**WHAT IS BEING ASKED**
Produce a word-for-word restatement of the lines from the line with "Task: Click the High Yield Low Risk label" to the end of the listing below, inclusive.

**AVAILABLE RECORDS**
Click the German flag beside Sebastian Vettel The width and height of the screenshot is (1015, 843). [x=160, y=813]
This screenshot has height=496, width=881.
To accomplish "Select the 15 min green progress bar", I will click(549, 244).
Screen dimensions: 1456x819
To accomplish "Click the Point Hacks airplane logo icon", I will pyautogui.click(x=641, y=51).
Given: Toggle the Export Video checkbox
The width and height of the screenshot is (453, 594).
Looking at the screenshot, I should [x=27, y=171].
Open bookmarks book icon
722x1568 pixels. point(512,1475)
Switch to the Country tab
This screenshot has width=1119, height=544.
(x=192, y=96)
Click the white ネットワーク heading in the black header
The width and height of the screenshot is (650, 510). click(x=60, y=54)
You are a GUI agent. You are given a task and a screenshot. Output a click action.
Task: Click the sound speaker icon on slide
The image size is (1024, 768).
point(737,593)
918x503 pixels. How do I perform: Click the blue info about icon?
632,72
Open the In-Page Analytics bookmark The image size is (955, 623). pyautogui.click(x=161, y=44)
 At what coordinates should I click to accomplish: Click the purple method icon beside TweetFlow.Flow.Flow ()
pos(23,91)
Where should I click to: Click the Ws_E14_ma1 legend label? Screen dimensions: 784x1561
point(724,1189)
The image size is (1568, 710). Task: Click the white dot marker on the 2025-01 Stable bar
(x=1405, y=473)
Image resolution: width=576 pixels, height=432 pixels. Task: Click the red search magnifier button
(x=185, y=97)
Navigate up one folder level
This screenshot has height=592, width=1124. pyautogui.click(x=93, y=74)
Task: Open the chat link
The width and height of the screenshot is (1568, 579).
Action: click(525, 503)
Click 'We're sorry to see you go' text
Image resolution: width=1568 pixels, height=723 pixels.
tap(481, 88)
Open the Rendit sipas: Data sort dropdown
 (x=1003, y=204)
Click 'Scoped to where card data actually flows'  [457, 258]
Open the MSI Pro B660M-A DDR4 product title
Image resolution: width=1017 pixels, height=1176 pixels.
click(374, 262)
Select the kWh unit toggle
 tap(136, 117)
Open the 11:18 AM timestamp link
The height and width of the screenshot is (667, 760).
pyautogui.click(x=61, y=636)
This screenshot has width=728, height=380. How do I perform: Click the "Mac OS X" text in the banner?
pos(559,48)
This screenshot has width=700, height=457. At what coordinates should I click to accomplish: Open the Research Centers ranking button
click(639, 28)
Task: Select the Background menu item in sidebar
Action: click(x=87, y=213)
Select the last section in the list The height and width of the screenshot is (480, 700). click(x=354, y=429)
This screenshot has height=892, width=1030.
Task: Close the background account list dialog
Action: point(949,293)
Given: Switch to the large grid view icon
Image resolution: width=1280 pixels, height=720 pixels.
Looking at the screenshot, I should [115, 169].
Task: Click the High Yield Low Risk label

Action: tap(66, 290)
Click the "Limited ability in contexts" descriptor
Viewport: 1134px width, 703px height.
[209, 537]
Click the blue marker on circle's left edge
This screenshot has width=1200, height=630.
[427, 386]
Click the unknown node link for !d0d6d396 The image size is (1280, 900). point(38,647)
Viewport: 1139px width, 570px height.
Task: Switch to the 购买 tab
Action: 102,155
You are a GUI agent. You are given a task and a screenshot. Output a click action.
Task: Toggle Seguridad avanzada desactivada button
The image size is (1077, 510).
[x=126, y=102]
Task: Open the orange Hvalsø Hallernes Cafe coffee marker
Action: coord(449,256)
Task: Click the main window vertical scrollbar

**RESPONSE BELOW**
Task: Click the High Yield Low Risk label

Action: tap(66, 290)
Click the "Limited ability in contexts" descriptor
Viewport: 1134px width, 703px height.
[209, 537]
Click the blue marker on circle's left edge
This screenshot has width=1200, height=630.
[427, 386]
Click the unknown node link for !d0d6d396 The image size is (1280, 900). point(38,647)
Viewport: 1139px width, 570px height.
Task: Switch to the 购买 tab
Action: 102,155
You are a GUI agent. You are given a task and a screenshot. Output a click action.
Task: Toggle Seguridad avanzada desactivada button
The image size is (1077, 510).
[x=126, y=102]
Task: Open the orange Hvalsø Hallernes Cafe coffee marker
Action: coord(449,256)
Task: Click the main window vertical scrollbar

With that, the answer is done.